- _TRY IT_
Could you write out exactly, and only, the lines from the one containing "1242x738 pixels." through the last line of the data, leaving out all pictures?

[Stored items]
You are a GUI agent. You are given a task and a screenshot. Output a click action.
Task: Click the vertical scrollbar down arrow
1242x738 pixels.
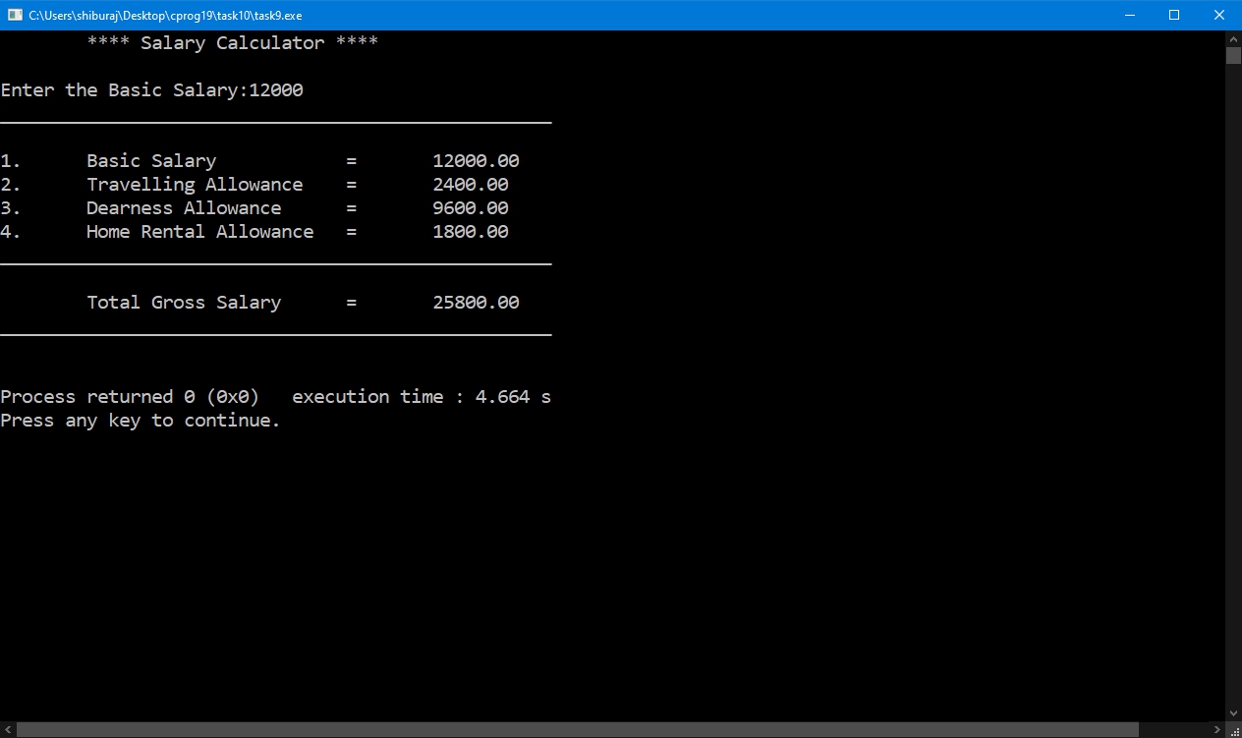[x=1233, y=713]
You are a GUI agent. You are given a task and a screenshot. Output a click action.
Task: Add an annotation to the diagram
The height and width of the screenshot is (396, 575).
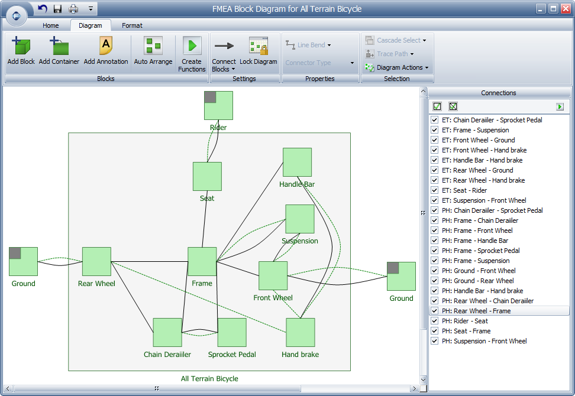[105, 47]
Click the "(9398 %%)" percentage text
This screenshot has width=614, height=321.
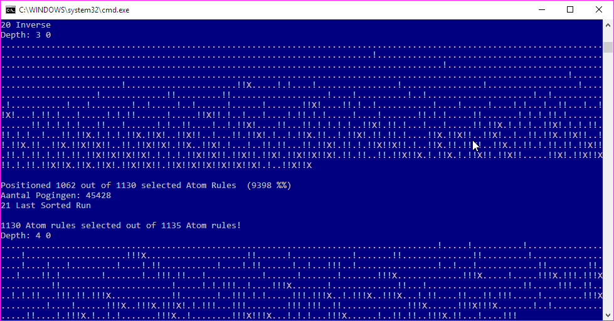coord(269,185)
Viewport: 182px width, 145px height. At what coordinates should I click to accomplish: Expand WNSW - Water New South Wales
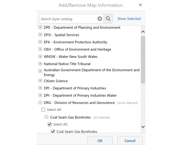[40, 56]
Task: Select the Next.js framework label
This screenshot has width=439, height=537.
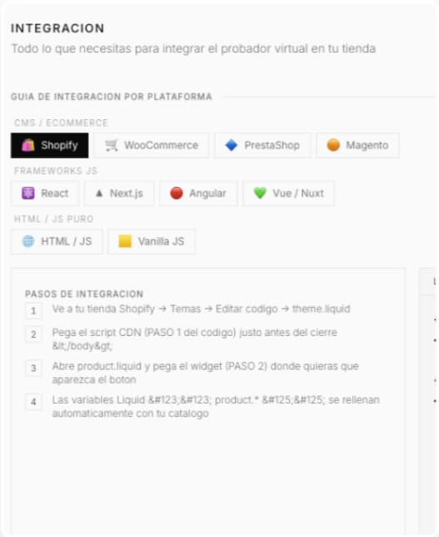Action: (127, 193)
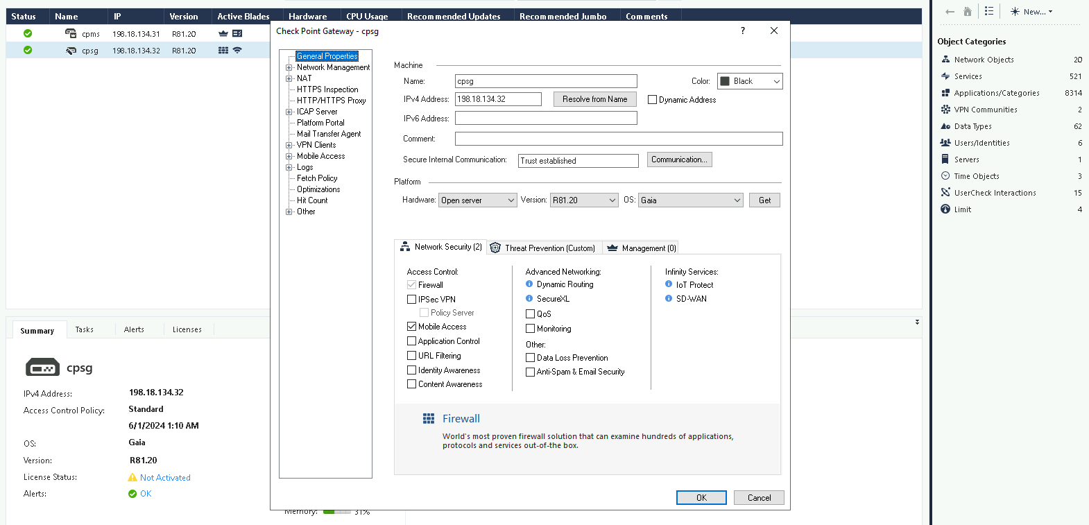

- _REPLY_
1242x738 pixels.
[x=1233, y=713]
You are a GUI agent. You are given a task and a screenshot. Output a click action.
Task: Add an annotation to the diagram
The height and width of the screenshot is (396, 575).
[105, 47]
Click the "(9398 %%)" percentage text
This screenshot has width=614, height=321.
coord(269,185)
Viewport: 182px width, 145px height. At what coordinates should I click to accomplish: Expand WNSW - Water New South Wales
[40, 56]
Task: Select the Next.js framework label
This screenshot has width=439, height=537.
Action: (127, 193)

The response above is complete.